In the above calculations, we were talking about percentiles.  What if one data set has less than 100 observations?  We can still compute the percentiles with intrapolation. 
 
Do we need to insist on percentiles?  We do not have to.   All we need is a set of sorted values of two data sets if the two data sets have the same number of observations.  If the two data set has different number of observations, we can sort the dataset of more observations and then obtain equal number of intrapolated values from the smaller data set. 
 
If you use R (http://www.r-project.org/), under the R prompt, type “qqplot” without the quotation marks, you will see the set of R commands used to generate the plot. 

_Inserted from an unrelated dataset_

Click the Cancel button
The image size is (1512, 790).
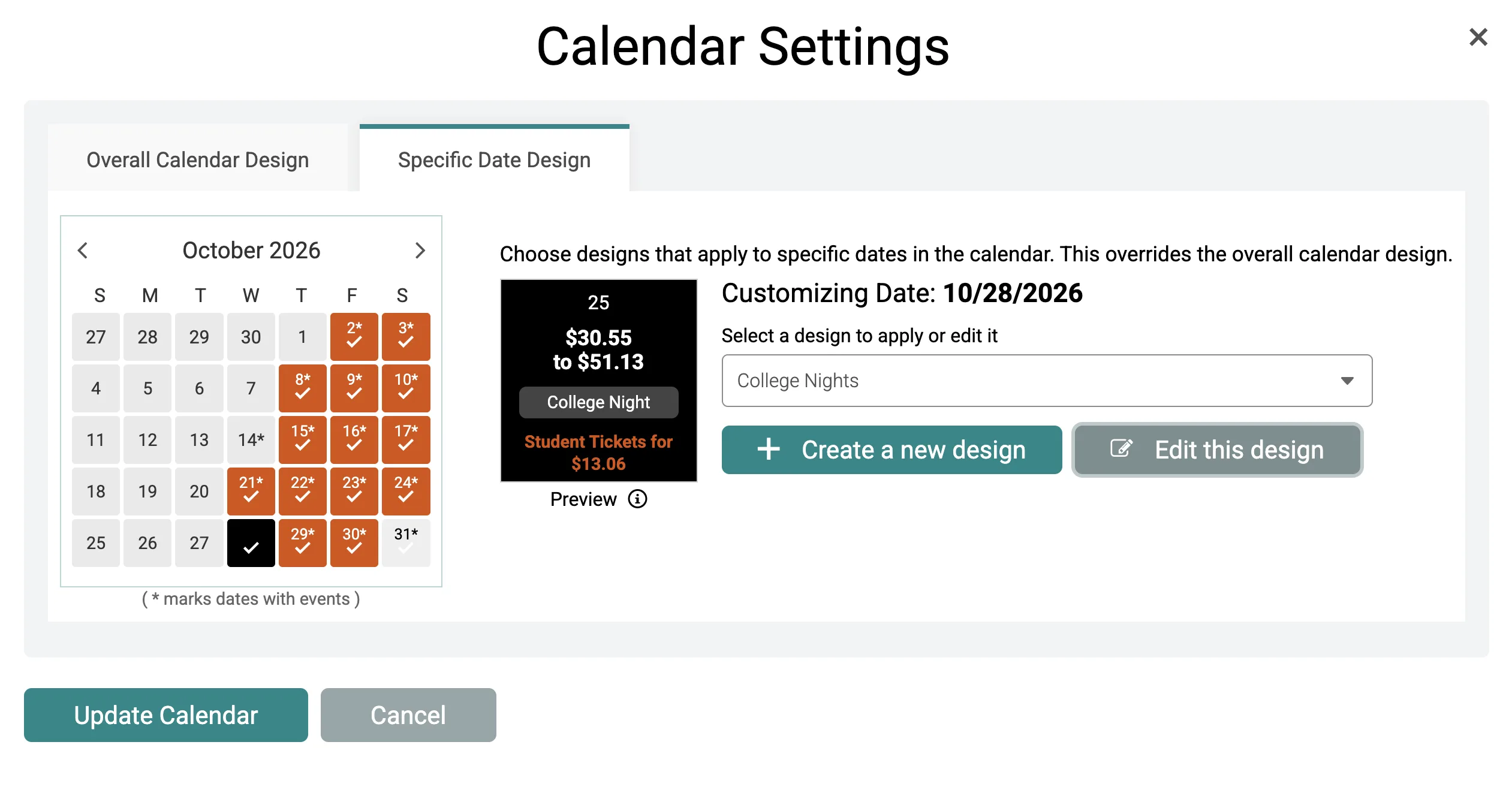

function (x, y, plot.it = TRUE, xlab = deparse(substitute(x)),
ylab = deparse(substitute(y)), …)
{
sx <- sort(x)
sy <- sort(y)
lenx <- length(sx)
leny <- length(sy)
if (leny < lenx)
sx <- approx(1L:lenx, sx, n = leny)$y
if (leny > lenx)
sy <- approx(1L:leny, sy, n = lenx)$y
if (plot.it)
plot(sx, sy, xlab = xlab, ylab = ylab, …)
invisible(list(x = sx, y = sy))
}
By reading the codes, you will learn how the qqplot works and also about the other R synatx (such as “approx”). 
 
How about qqnorm?  qqnorm will be a plot of the quantiles of given dataset against the theoretical quantiles of a standard normal distribution (in fact, “standard” or not does not matter).